▶ [Exercise instructions]:
Filter the rows below and copy every line that contains the string "沧桑小杰". Matching is case-sensitive.

▶ [Extracted material]:
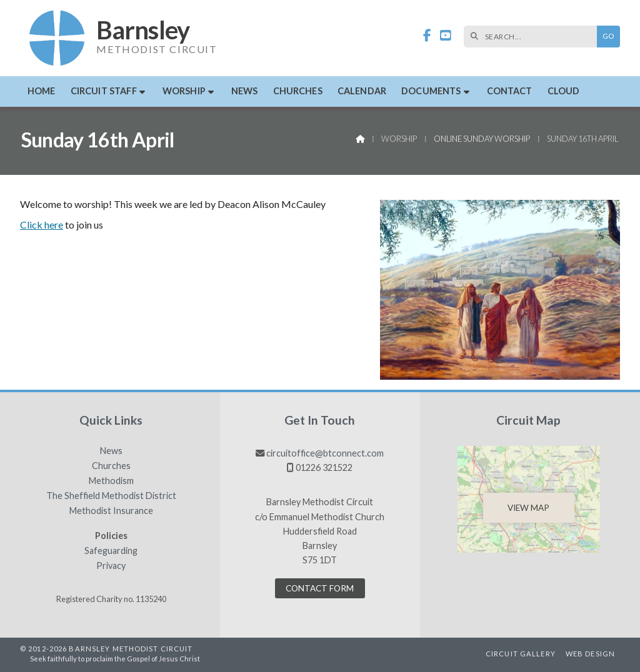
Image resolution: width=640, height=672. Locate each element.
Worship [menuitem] (184, 91)
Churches (111, 466)
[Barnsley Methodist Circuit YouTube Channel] (446, 36)
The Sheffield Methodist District (111, 496)
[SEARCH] (533, 36)
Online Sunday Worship (482, 139)
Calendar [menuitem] (362, 91)
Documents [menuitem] (431, 91)
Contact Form (319, 588)
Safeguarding (111, 551)
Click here (41, 224)
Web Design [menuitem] (590, 653)
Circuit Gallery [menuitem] (521, 653)
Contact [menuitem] (509, 91)
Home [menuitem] (41, 91)
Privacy (111, 566)
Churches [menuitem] (298, 91)
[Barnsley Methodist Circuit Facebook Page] (427, 36)
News (111, 451)
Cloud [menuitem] (564, 91)
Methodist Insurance (111, 511)
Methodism (111, 481)
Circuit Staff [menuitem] (104, 91)
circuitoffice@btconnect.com (325, 453)
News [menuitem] (244, 91)
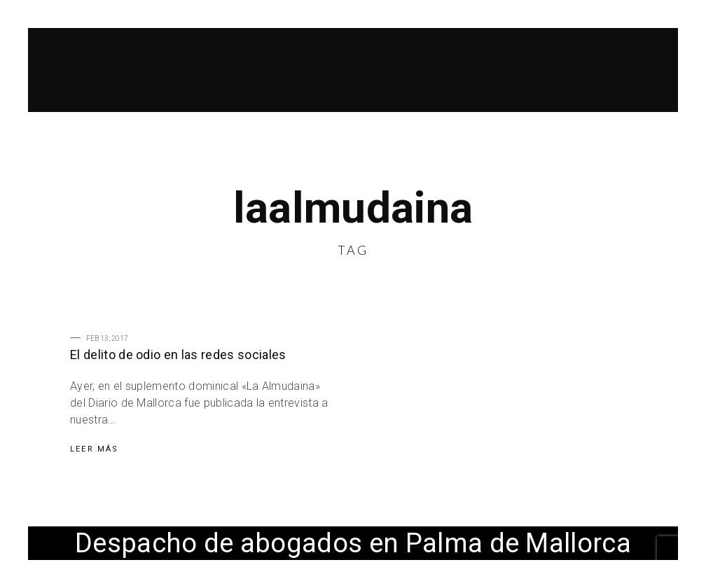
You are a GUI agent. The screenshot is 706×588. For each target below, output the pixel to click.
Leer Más (95, 449)
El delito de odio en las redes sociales (178, 354)
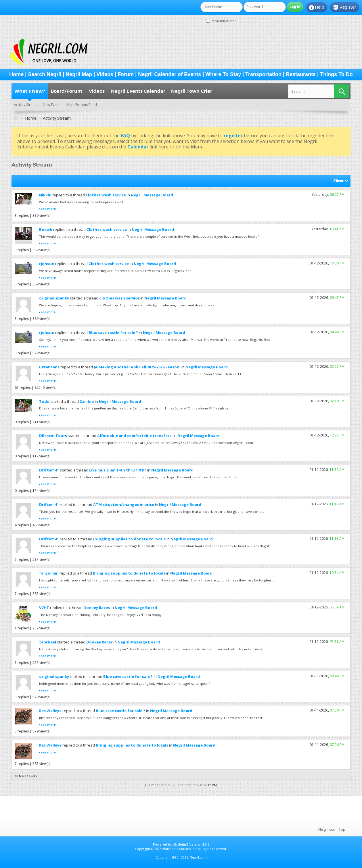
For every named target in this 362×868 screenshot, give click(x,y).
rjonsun (47, 264)
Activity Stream (26, 104)
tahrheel (48, 642)
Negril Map (79, 74)
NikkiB (45, 195)
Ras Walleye (50, 711)
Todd (44, 401)
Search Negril (45, 74)
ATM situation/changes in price (123, 504)
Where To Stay (223, 74)
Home (16, 74)
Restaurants (301, 74)
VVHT (44, 608)
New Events (52, 104)
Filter (338, 181)
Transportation (263, 74)
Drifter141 (49, 470)
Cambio (87, 401)
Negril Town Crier (192, 91)
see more (48, 209)
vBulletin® (180, 844)
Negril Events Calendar (138, 91)
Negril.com (327, 829)
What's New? (30, 91)
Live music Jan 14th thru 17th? (118, 470)
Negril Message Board (152, 195)
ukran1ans (49, 367)
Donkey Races (96, 608)
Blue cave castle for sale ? (113, 332)
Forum (126, 74)
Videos (105, 74)
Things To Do (336, 74)
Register (344, 7)
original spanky (54, 298)
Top (342, 829)
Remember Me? (221, 21)
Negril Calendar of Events (169, 74)
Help (316, 7)
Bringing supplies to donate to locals (129, 539)
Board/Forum (66, 91)
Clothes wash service (106, 195)
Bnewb (46, 229)
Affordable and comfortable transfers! (135, 435)
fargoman (49, 573)
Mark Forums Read (82, 104)
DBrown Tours (53, 435)
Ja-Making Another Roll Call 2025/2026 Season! (137, 367)
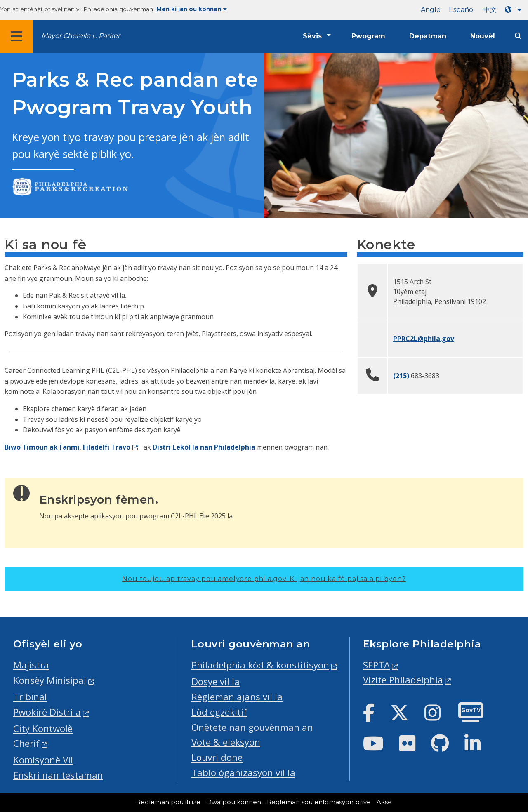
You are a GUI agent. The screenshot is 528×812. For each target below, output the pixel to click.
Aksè (384, 802)
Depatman (428, 36)
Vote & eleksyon (226, 742)
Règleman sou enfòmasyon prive (319, 802)
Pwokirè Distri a (47, 712)
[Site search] (518, 36)
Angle (431, 9)
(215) (401, 376)
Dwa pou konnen (233, 802)
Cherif (26, 743)
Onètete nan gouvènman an (252, 727)
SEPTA (376, 665)
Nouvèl (483, 36)
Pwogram (368, 36)
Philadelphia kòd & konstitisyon (260, 665)
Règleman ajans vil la (237, 697)
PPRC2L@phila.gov (424, 339)
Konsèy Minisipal (50, 680)
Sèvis (312, 36)
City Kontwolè (43, 728)
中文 (490, 9)
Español (462, 9)
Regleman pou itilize (168, 802)
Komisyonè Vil (43, 760)
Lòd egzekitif (219, 712)
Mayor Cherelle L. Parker (80, 35)
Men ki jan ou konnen (191, 9)
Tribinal (30, 697)
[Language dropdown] (515, 9)
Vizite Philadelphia (403, 680)
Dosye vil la (215, 681)
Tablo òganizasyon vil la (243, 772)
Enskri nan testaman (58, 775)
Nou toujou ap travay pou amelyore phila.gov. (264, 579)
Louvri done (217, 757)
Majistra (31, 665)
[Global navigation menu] (16, 36)
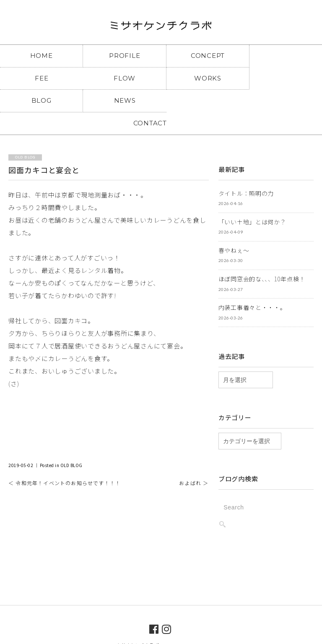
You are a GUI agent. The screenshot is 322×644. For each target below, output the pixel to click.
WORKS (120, 78)
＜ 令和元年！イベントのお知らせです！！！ (65, 460)
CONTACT (161, 100)
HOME (40, 55)
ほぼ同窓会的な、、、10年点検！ (262, 256)
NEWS (282, 78)
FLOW (40, 78)
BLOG (201, 78)
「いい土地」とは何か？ (252, 199)
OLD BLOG (71, 442)
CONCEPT (201, 55)
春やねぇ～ (234, 227)
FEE (282, 55)
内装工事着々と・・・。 (252, 284)
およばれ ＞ (194, 460)
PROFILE (120, 55)
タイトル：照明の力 (246, 170)
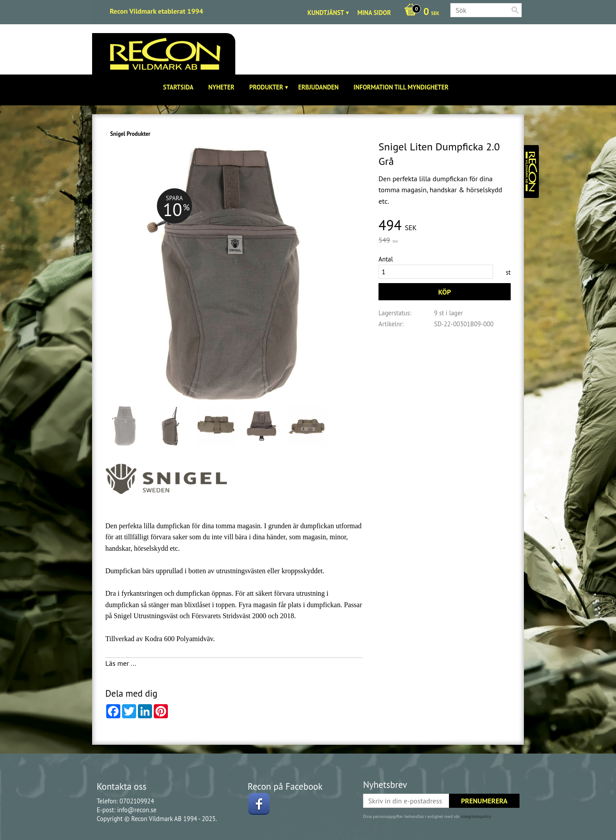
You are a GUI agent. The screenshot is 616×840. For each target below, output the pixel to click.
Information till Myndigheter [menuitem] (401, 87)
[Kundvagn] (419, 12)
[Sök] (515, 10)
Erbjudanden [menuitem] (319, 87)
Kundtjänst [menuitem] (326, 12)
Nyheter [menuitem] (221, 87)
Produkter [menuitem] (266, 87)
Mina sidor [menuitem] (374, 12)
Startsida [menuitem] (178, 87)
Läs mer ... (121, 663)
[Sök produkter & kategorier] (486, 10)
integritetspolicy (476, 816)
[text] (445, 225)
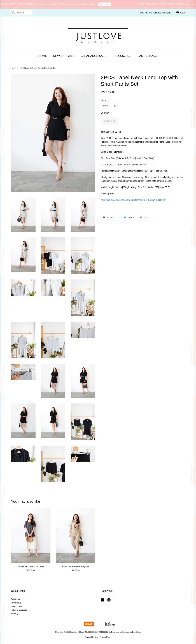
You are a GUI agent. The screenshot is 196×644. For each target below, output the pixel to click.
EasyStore (136, 632)
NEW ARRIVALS (64, 56)
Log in (143, 12)
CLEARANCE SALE (93, 56)
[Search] (22, 12)
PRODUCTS (122, 56)
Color (103, 100)
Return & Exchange (19, 610)
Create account (162, 12)
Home (13, 68)
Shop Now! (107, 4)
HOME (43, 56)
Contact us (15, 599)
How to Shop (16, 603)
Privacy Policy (105, 637)
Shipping (14, 614)
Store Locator (16, 606)
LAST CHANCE (148, 56)
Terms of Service (92, 637)
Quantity (105, 113)
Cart (183, 12)
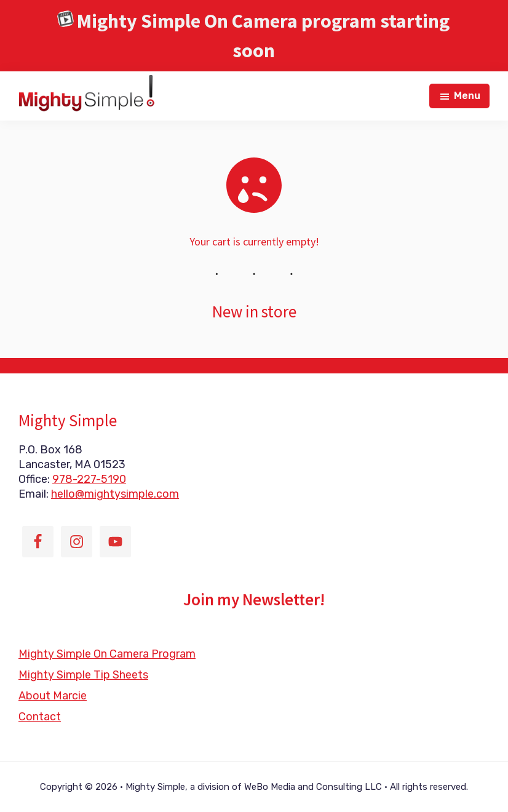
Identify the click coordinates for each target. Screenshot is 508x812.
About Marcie (52, 696)
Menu (467, 95)
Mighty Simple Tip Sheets (83, 675)
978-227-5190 (89, 479)
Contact (39, 717)
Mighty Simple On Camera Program (107, 654)
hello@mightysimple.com (115, 494)
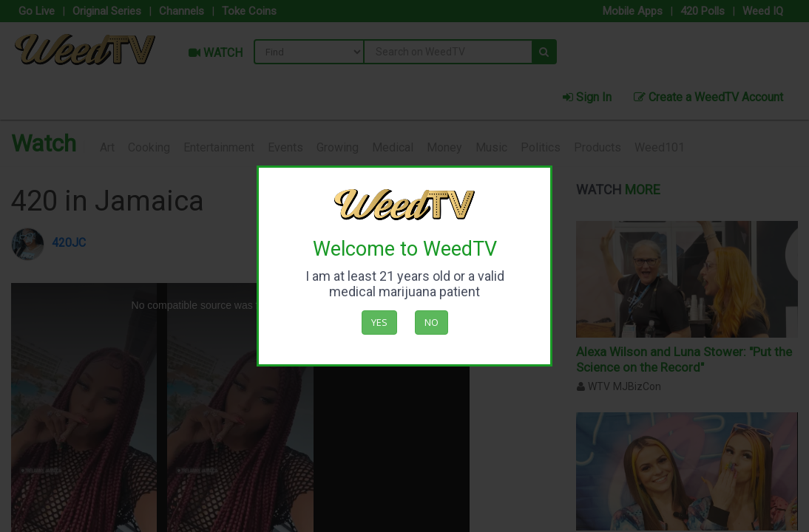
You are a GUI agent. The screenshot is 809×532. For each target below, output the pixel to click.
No (431, 322)
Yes (379, 322)
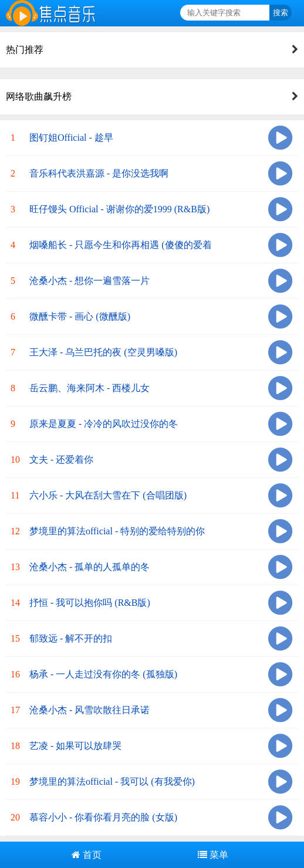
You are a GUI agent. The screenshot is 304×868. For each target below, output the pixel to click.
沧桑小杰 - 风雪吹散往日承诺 (89, 710)
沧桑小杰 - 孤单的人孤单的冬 (89, 567)
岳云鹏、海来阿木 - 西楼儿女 (89, 388)
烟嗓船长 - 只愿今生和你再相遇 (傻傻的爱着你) (120, 251)
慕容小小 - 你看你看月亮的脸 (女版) (103, 817)
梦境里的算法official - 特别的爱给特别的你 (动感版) (117, 537)
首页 (86, 855)
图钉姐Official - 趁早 (71, 137)
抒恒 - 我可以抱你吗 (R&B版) (90, 602)
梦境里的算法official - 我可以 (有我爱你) (112, 781)
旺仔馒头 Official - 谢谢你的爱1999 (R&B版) (119, 209)
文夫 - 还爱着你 (61, 459)
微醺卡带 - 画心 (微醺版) (80, 316)
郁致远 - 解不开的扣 (70, 638)
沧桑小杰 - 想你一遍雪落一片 (89, 280)
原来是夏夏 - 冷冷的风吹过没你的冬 (103, 423)
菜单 (213, 855)
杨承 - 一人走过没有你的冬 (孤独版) (103, 674)
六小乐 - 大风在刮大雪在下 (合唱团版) (108, 495)
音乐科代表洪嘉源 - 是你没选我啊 (99, 173)
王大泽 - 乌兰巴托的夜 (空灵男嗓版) (103, 352)
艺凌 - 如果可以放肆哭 (75, 745)
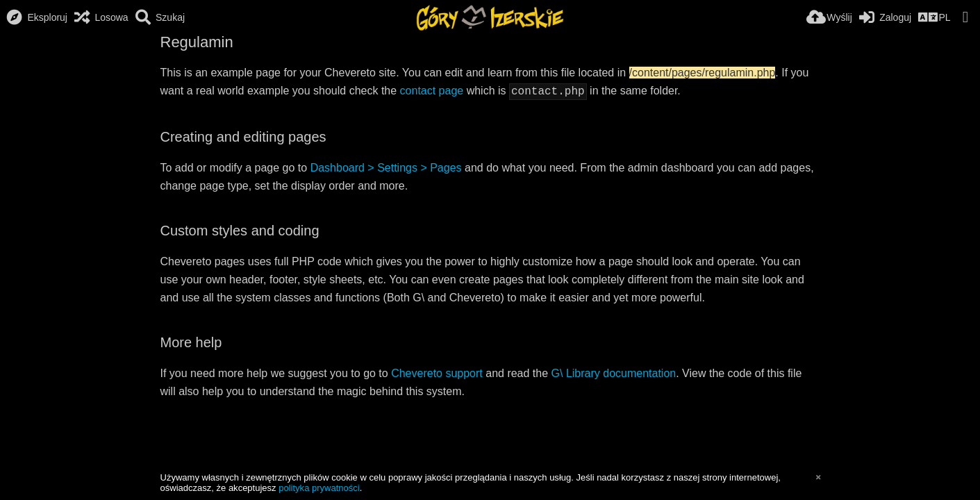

▶ [Response below]:
沧桑小杰 - 风雪吹散往日承诺 (89, 710)
沧桑小杰 - 孤单的人孤单的冬 (89, 567)
沧桑小杰 - 想你一遍雪落一片 (89, 280)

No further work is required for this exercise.